Account Security and Email

The most important account you own is your email address and it should be one of your top security concern. More important than your bank account, especially so if you use the same email address for your bank account. If someone gets access to your email, they more or less get access to everything by password resetting their way into all of your accounts.

Authentication

Proving who you say you are. Best way to secure is through multi-factor authentication. The password is just 1 factor. Think of security and additional factors in these terms:

  1. Something you are: fingerprint scan, iris scan, face scan (less secure)
  2. Something you know: a password
  3. Something you have:
    1. Google Authenticator
    2. Security key, like Yubikey 5 (easy to set up and works well for most people)
    3. Key fob (or cell phone)
    4. SMS

Avoid SMS as an authentication factor

There is a common SMS scam called SIM swapping, where malicious actors will takeover a phone number to intercept SMS based multi-factor authentication. In general don’t use SMS as an authentication factor for anything that matters like bank account — view SMS not as an added layer of security, but instead as a vulnerability.
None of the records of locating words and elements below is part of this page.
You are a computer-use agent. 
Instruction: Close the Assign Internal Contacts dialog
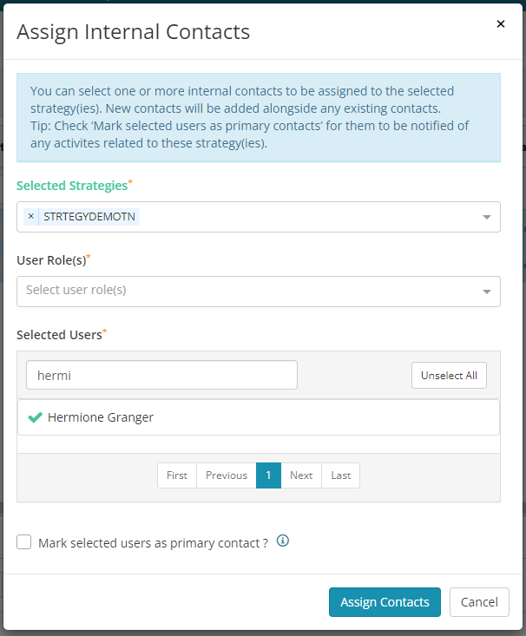(501, 24)
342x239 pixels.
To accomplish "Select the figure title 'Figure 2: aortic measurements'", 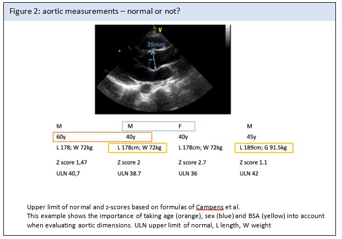I will [x=83, y=12].
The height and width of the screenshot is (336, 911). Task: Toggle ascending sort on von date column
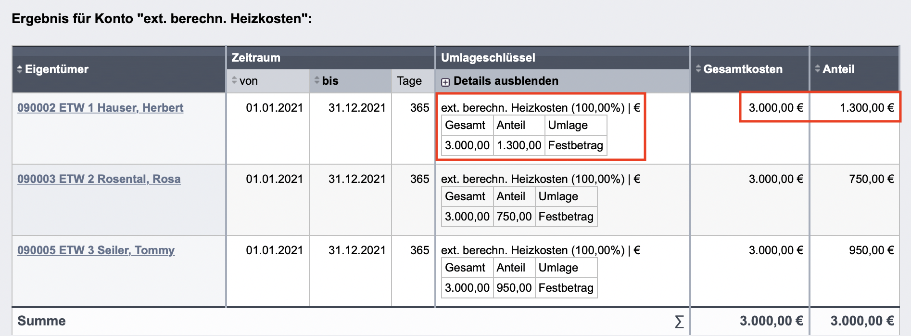[235, 81]
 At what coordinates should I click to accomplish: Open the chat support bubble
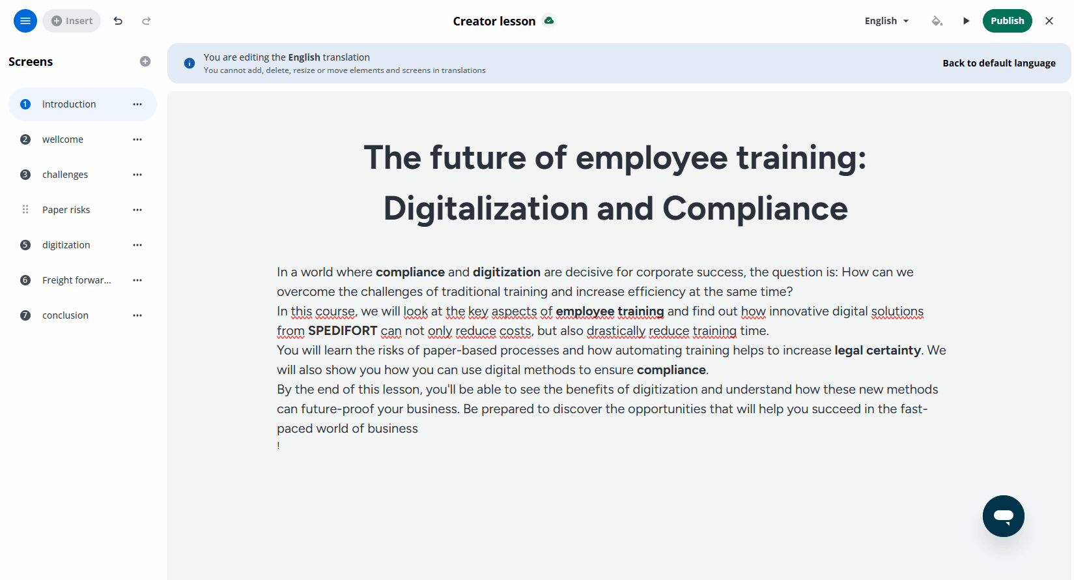coord(1004,516)
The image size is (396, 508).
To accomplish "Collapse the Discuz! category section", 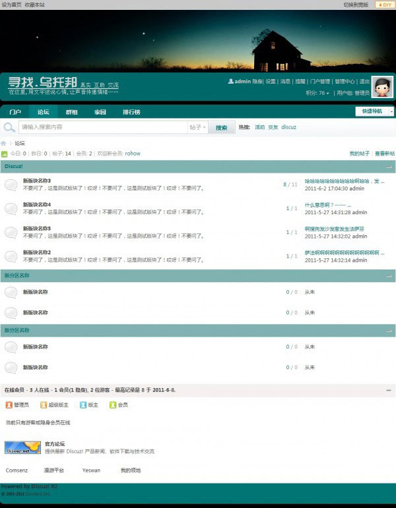I will (x=389, y=167).
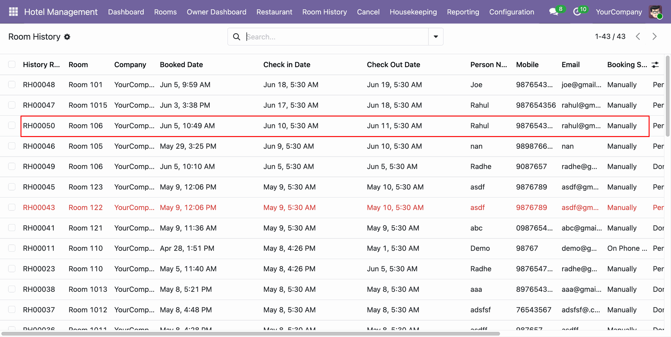Open the Reporting menu
Viewport: 671px width, 337px height.
[463, 12]
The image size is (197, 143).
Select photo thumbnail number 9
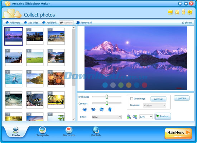tap(56, 78)
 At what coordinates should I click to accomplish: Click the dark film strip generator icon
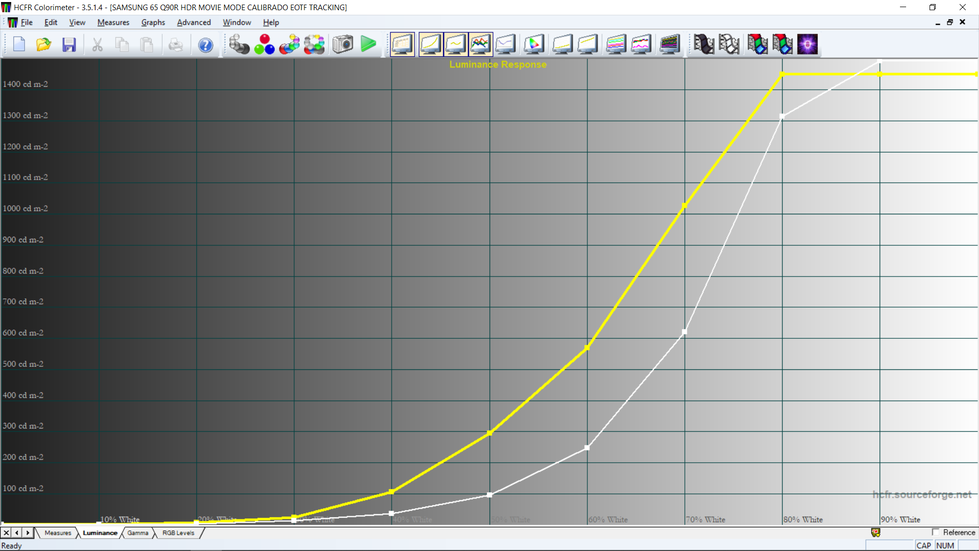tap(704, 44)
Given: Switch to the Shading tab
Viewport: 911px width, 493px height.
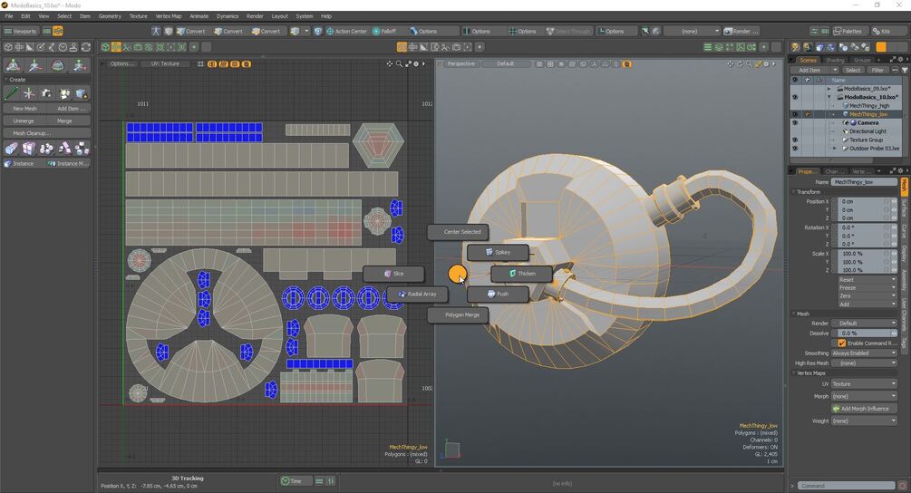Looking at the screenshot, I should [835, 60].
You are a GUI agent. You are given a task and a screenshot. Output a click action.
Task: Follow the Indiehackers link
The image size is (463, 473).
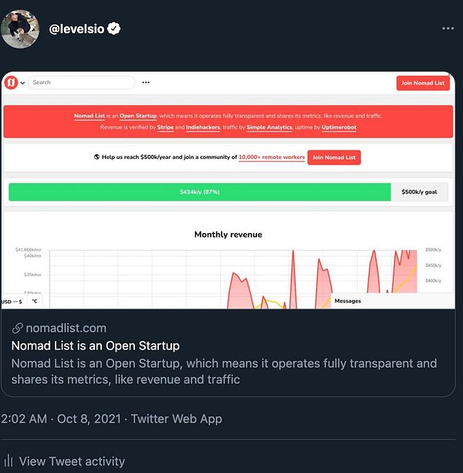[x=204, y=127]
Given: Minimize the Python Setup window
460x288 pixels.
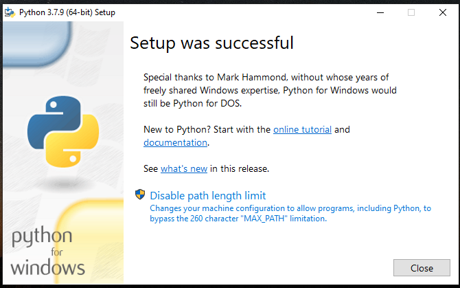Looking at the screenshot, I should 379,12.
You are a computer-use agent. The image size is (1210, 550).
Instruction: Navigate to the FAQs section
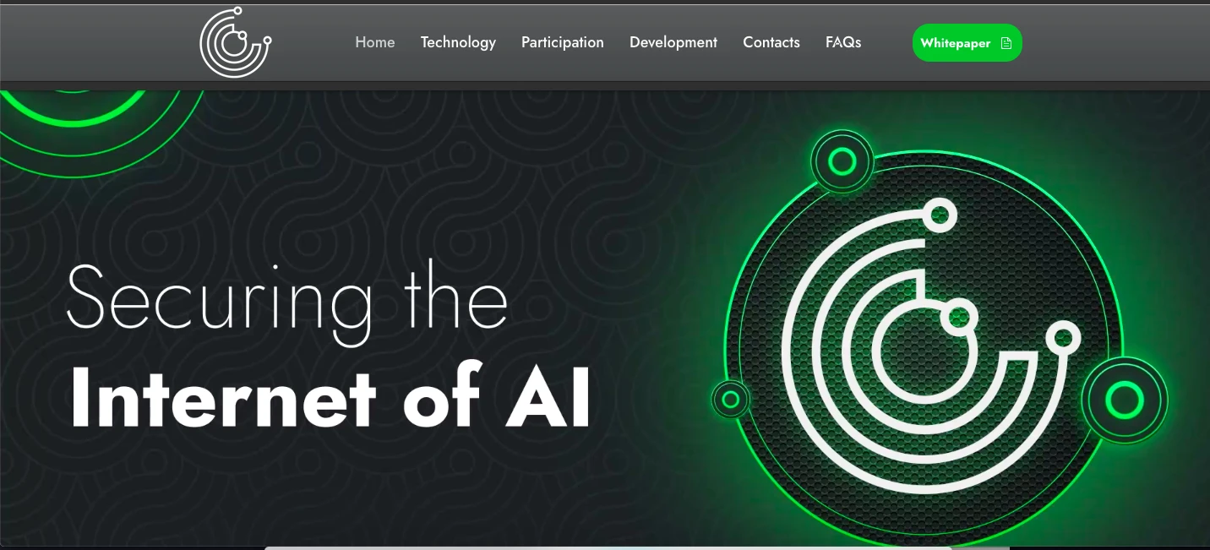843,42
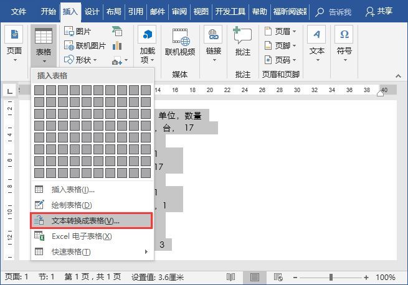Open 联机图片 online pictures tool
408x285 pixels.
click(x=85, y=45)
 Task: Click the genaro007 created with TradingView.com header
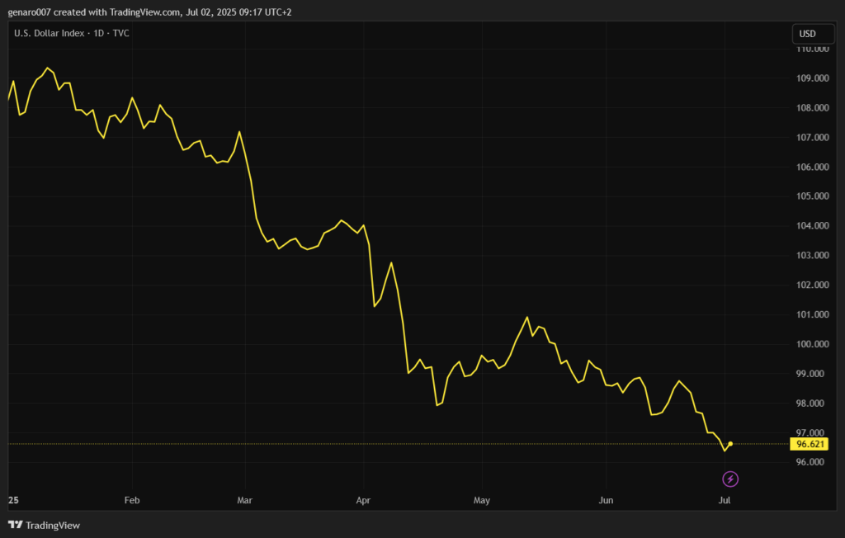tap(149, 12)
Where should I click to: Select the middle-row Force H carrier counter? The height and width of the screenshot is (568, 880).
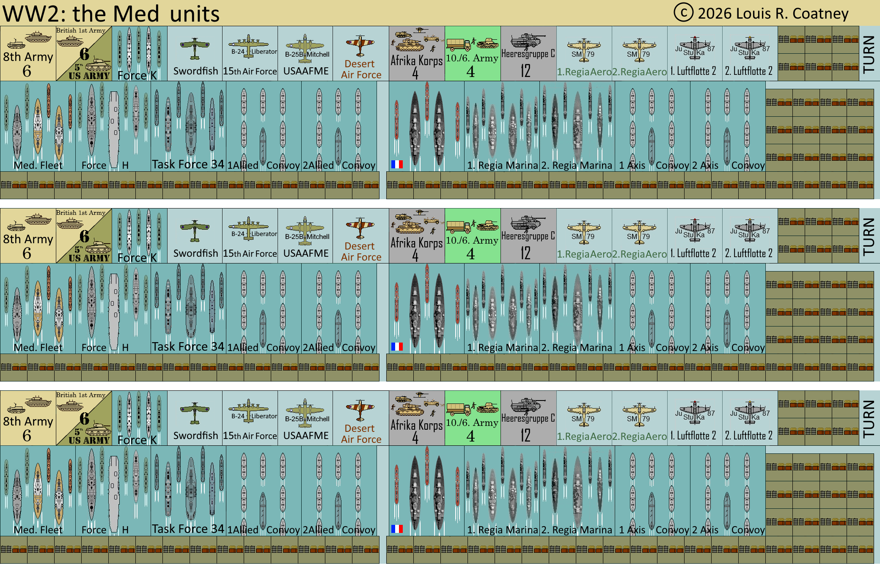point(113,308)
If you insist on SMS for whatever reason, then consider contacting your phone service provider or cell carrier to inquire about any additional security they can offer to prevent such scams. Alternatively consider using a VoIP or Google Voice phone number as an authentication factor. They are not susceptible to SIM swapping or hijacking scams.

One-time-use codes

For every account you use on an authenticator app (Google Authenticator, Authy, Okta, etc) you should physically print out the one-time-use codes. This is per account, so you will need to back up every single account you have on your authenticator app. Once you print them out, you need to keep them safe. Do not put them online anywhere.

Password managers

Definitely use password managers. Do not use the same password for every service because the moment one password is compromised then all of your logins are compromised. Most, if not all, password managers utilize a master password to secure and manage your login information. Comparing the trade-off between using a master password vs. reusing passwords, it is clear that a password manager is much more secure. Password managers such as LastPass have additional security features like security keys (Yubikey), where you'll need to use both a password and a security key to access your logins.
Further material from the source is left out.